Ser mãe de Débora Falabella na minissérie Um Só Coração não assustou Helena Ranaldi. Para interpretar a judia Lídia, a atriz, de 37 anos, aceitou de forma tranqüila uma filha que na vida real tem 25 anos. “A Raquel entra na história com 15 anos e a Lídia com 33. Ela é até mais nova do que eu”, minimiza. “Tenho uma grande amiga, também mais jovem, que tem uma filha adolescente, de 15 anos. Isso me ajudou. A personagem da Débora tem cara de menininha, o figurino de trancinha. Ficou com aparência de 15 anos”, completa.

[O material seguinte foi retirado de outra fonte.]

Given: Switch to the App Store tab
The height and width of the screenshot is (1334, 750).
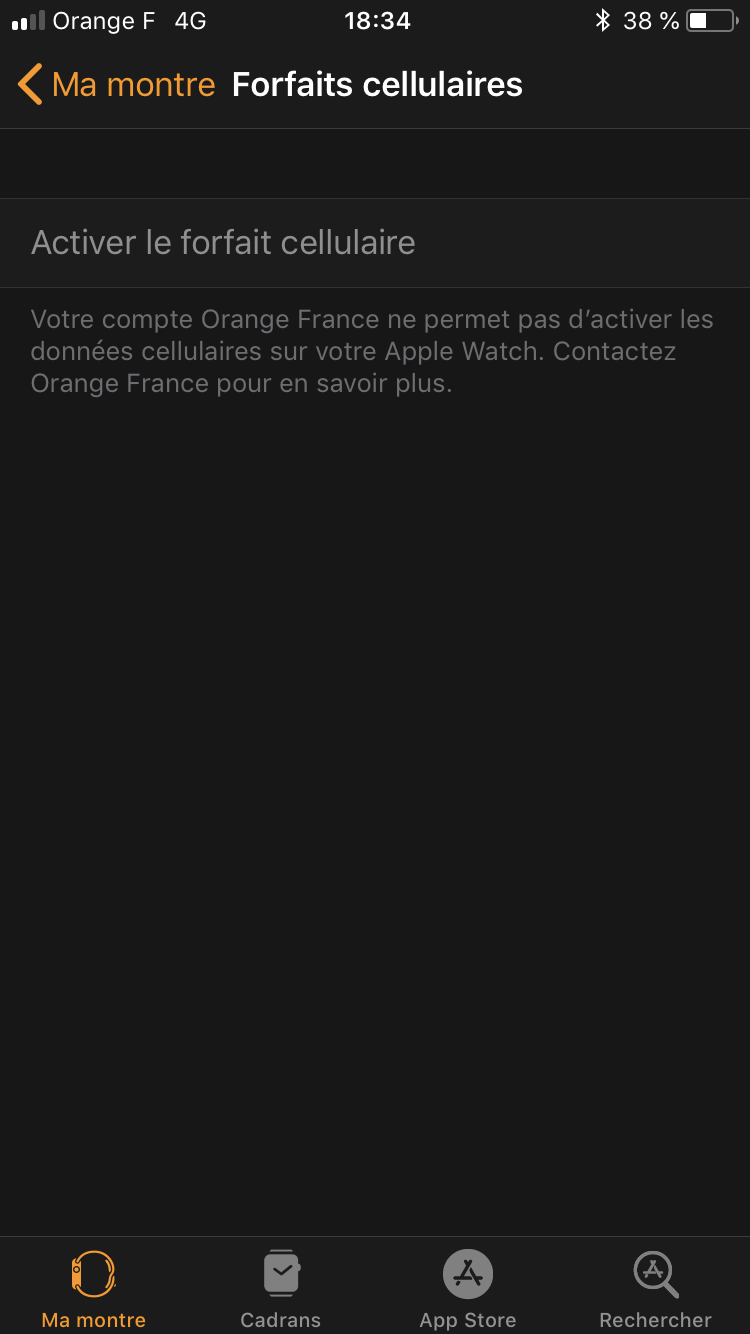Looking at the screenshot, I should point(467,1290).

O tempo não intimida Helena. Com sabedoria, a atriz fez dele seu aliado. “Não tenho preocupação com idade. Tenho visto muita gente com medo de envelhecer e acho perigoso. Precisamos ter orgulho, desde que a vida seja boa”, filosofa. “Hoje, me sinto mais bacana e segura, além de estar mais determinada. Sou mãe, o que é uma dádiva. A mulher madura tem uma beleza diferente e, com certeza, os homens percebem”, ri a mãe de Pedro, 6 anos.

Mesmo com a certeza de que está melhor agora, Helena não descarta as cirurgias plásticas, desde que feitas com critério. “Agora, não faria. Mas daqui a um ano posso achar que meu peito está lá embaixo e vou querer mudar”, afirma. “Sou contra coisas radicais. Artistas trabalham com a expressão. No teatro já senti aflição porque só percebia a voz e não via movimentos no rosto. As pessoas devem fazer o que traz o bem, sem ultrapassar os limites”, teoriza.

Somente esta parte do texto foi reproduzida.